[Material]
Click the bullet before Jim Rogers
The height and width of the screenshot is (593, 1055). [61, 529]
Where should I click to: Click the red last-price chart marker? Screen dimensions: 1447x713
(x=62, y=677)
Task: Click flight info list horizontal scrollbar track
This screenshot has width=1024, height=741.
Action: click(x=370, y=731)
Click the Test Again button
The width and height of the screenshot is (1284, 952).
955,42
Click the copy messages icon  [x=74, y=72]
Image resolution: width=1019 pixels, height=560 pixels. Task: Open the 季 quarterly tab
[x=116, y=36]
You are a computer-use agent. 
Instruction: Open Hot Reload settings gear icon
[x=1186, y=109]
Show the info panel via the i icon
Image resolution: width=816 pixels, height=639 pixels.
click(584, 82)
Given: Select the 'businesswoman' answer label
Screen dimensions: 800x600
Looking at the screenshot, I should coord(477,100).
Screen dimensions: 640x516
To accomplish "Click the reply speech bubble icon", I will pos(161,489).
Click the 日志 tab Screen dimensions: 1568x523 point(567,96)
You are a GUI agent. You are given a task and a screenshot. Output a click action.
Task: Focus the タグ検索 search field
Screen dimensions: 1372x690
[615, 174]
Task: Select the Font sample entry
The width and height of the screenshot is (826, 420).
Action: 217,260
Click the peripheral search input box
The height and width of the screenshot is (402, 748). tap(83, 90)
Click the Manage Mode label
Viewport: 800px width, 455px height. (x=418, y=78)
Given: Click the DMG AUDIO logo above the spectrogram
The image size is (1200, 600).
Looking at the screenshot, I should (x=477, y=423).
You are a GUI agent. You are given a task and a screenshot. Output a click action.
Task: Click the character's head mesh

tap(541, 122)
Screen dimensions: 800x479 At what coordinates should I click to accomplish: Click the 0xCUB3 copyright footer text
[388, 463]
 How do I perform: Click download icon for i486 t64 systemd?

[What this task involves]
Retype the rows word for word, starting at the line containing "Click the Manage Mode label" and running through the end of the rows.

[Task solution]
Click the Manage Mode label
Viewport: 800px width, 455px height. (x=418, y=78)
Given: Click the DMG AUDIO logo above the spectrogram
The image size is (1200, 600).
Looking at the screenshot, I should (x=477, y=423).
You are a GUI agent. You are given a task and a screenshot. Output a click action.
Task: Click the character's head mesh

tap(541, 122)
Screen dimensions: 800x479 At what coordinates should I click to accomplish: Click the 0xCUB3 copyright footer text
[388, 463]
 How do I perform: Click download icon for i486 t64 systemd?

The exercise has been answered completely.